* SET TASK
Please rewrite all the entries below with "At what coordinates should I click to accomplish" swapped for "Which point should I click for", keeping everything else the same.

====== SUPPLIED INFORMATION ======

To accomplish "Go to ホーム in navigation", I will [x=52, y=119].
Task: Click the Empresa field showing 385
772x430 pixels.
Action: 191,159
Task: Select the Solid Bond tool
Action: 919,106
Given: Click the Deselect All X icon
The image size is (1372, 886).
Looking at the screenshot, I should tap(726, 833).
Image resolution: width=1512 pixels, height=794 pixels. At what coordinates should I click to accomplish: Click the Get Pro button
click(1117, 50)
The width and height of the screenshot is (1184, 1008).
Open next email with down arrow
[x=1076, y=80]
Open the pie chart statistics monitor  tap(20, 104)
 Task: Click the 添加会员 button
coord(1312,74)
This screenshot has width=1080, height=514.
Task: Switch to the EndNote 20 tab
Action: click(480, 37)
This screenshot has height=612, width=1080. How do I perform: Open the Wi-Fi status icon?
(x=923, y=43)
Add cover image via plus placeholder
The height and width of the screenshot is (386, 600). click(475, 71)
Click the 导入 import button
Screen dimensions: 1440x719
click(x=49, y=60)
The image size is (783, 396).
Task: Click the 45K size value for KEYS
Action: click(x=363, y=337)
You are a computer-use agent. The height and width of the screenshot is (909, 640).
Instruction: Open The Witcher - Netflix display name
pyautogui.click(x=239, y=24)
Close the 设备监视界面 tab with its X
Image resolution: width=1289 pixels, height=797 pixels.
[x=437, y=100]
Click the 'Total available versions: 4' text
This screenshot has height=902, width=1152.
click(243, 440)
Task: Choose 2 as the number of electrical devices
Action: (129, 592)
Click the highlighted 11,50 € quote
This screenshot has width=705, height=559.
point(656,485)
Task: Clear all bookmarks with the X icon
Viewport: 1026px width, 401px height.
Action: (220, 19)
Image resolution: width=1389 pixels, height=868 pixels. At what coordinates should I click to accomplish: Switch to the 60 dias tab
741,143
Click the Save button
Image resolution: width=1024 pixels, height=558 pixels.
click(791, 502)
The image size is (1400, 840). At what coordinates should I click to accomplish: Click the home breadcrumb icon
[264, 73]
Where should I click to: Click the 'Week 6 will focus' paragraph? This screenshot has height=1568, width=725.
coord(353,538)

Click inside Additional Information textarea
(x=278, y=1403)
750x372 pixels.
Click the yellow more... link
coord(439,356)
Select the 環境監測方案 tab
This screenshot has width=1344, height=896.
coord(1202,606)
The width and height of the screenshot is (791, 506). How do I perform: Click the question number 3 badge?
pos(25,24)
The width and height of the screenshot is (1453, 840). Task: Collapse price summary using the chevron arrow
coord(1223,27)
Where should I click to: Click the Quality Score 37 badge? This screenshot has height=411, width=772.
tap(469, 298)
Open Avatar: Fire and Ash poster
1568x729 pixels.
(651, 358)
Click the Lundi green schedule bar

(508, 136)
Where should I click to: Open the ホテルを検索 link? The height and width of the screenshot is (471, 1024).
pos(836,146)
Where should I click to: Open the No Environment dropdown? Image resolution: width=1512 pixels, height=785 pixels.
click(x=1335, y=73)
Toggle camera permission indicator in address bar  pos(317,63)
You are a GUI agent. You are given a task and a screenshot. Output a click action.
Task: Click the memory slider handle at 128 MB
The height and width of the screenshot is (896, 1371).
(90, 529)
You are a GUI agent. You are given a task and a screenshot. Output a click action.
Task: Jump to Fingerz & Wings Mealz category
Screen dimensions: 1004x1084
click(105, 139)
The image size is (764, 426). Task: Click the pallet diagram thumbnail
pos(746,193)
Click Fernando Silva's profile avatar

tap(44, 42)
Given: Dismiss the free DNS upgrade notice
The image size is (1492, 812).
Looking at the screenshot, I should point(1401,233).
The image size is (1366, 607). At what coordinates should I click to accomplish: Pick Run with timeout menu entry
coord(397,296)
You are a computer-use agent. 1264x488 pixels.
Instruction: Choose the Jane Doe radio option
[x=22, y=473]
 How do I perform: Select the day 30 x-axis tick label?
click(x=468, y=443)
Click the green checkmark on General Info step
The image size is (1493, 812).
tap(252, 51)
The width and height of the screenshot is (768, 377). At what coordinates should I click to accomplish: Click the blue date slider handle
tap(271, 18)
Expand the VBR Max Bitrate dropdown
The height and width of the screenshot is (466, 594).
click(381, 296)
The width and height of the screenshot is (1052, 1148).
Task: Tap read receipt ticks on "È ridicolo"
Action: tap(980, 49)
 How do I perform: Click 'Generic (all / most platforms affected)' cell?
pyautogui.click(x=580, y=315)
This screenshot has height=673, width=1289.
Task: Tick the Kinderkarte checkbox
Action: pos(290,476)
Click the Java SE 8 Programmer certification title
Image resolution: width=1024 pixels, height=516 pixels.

======

* COMPLETED EXERCISE
To accomplish "Go to ホーム in navigation", I will [x=52, y=119].
Task: Click the Empresa field showing 385
772x430 pixels.
Action: 191,159
Task: Select the Solid Bond tool
Action: 919,106
Given: Click the Deselect All X icon
The image size is (1372, 886).
Looking at the screenshot, I should tap(726, 833).
Image resolution: width=1512 pixels, height=794 pixels. Which point should I click for: Click the Get Pro button
click(1117, 50)
The width and height of the screenshot is (1184, 1008).
Open next email with down arrow
[x=1076, y=80]
Open the pie chart statistics monitor  tap(20, 104)
 Task: Click the 添加会员 button
coord(1312,74)
This screenshot has width=1080, height=514.
Task: Switch to the EndNote 20 tab
Action: click(480, 37)
This screenshot has height=612, width=1080. How do I perform: Open the Wi-Fi status icon?
(x=923, y=43)
Add cover image via plus placeholder
The height and width of the screenshot is (386, 600). click(475, 71)
Click the 导入 import button
Screen dimensions: 1440x719
click(x=49, y=60)
The image size is (783, 396).
Task: Click the 45K size value for KEYS
Action: click(x=363, y=337)
You are a computer-use agent. The height and width of the screenshot is (909, 640).
Instruction: Open The Witcher - Netflix display name
pyautogui.click(x=239, y=24)
Close the 设备监视界面 tab with its X
Image resolution: width=1289 pixels, height=797 pixels.
[x=437, y=100]
Click the 'Total available versions: 4' text
This screenshot has height=902, width=1152.
click(243, 440)
Task: Choose 2 as the number of electrical devices
Action: (129, 592)
Click the highlighted 11,50 € quote
This screenshot has width=705, height=559.
point(656,485)
Task: Clear all bookmarks with the X icon
Viewport: 1026px width, 401px height.
Action: (220, 19)
Image resolution: width=1389 pixels, height=868 pixels. Which point should I click for: Switch to the 60 dias tab
741,143
Click the Save button
Image resolution: width=1024 pixels, height=558 pixels.
click(791, 502)
The image size is (1400, 840). Which point should I click for: Click the home breadcrumb icon
[264, 73]
Where should I click to: Click the 'Week 6 will focus' paragraph? This screenshot has height=1568, width=725.
coord(353,538)

Click inside Additional Information textarea
(x=278, y=1403)
750x372 pixels.
Click the yellow more... link
coord(439,356)
Select the 環境監測方案 tab
This screenshot has width=1344, height=896.
coord(1202,606)
The width and height of the screenshot is (791, 506). How do I perform: Click the question number 3 badge?
pos(25,24)
The width and height of the screenshot is (1453, 840). Task: Collapse price summary using the chevron arrow
coord(1223,27)
Where should I click to: Click the Quality Score 37 badge? This screenshot has height=411, width=772.
tap(469, 298)
Open Avatar: Fire and Ash poster
1568x729 pixels.
(651, 358)
Click the Lundi green schedule bar

(508, 136)
Where should I click to: Open the ホテルを検索 link? The height and width of the screenshot is (471, 1024).
pos(836,146)
Where should I click to: Open the No Environment dropdown? Image resolution: width=1512 pixels, height=785 pixels.
click(x=1335, y=73)
Toggle camera permission indicator in address bar  pos(317,63)
You are a GUI agent. You are given a task and a screenshot. Output a click action.
Task: Click the memory slider handle at 128 MB
The height and width of the screenshot is (896, 1371).
(90, 529)
You are a GUI agent. You are given a task and a screenshot. Output a click action.
Task: Jump to Fingerz & Wings Mealz category
Screen dimensions: 1004x1084
click(105, 139)
The image size is (764, 426). Task: Click the pallet diagram thumbnail
pos(746,193)
Click Fernando Silva's profile avatar

tap(44, 42)
Given: Dismiss the free DNS upgrade notice
The image size is (1492, 812).
Looking at the screenshot, I should point(1401,233).
The image size is (1366, 607). Which point should I click for: Pick Run with timeout menu entry
coord(397,296)
You are a computer-use agent. 1264x488 pixels.
Instruction: Choose the Jane Doe radio option
[x=22, y=473]
 How do I perform: Select the day 30 x-axis tick label?
click(x=468, y=443)
Click the green checkmark on General Info step
The image size is (1493, 812).
tap(252, 51)
The width and height of the screenshot is (768, 377). Which point should I click for: Click the blue date slider handle
tap(271, 18)
Expand the VBR Max Bitrate dropdown
The height and width of the screenshot is (466, 594).
click(381, 296)
The width and height of the screenshot is (1052, 1148).
Task: Tap read receipt ticks on "È ridicolo"
Action: tap(980, 49)
 How do I perform: Click 'Generic (all / most platforms affected)' cell?
pyautogui.click(x=580, y=315)
This screenshot has height=673, width=1289.
Task: Tick the Kinderkarte checkbox
Action: pos(290,476)
Click the Java SE 8 Programmer certification title
Image resolution: width=1024 pixels, height=516 pixels.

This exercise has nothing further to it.